Provided data —

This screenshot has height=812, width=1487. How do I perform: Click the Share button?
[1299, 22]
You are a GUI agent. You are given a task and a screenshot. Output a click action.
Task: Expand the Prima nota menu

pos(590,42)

Exercise instructions — Starting at the line with "You are a GUI", restate every line word for word through the end of the listing above.

Task solution —
You are a GUI agent. You are given a task and a screenshot. Output a click action.
Task: Expand the Prima nota menu

pos(590,42)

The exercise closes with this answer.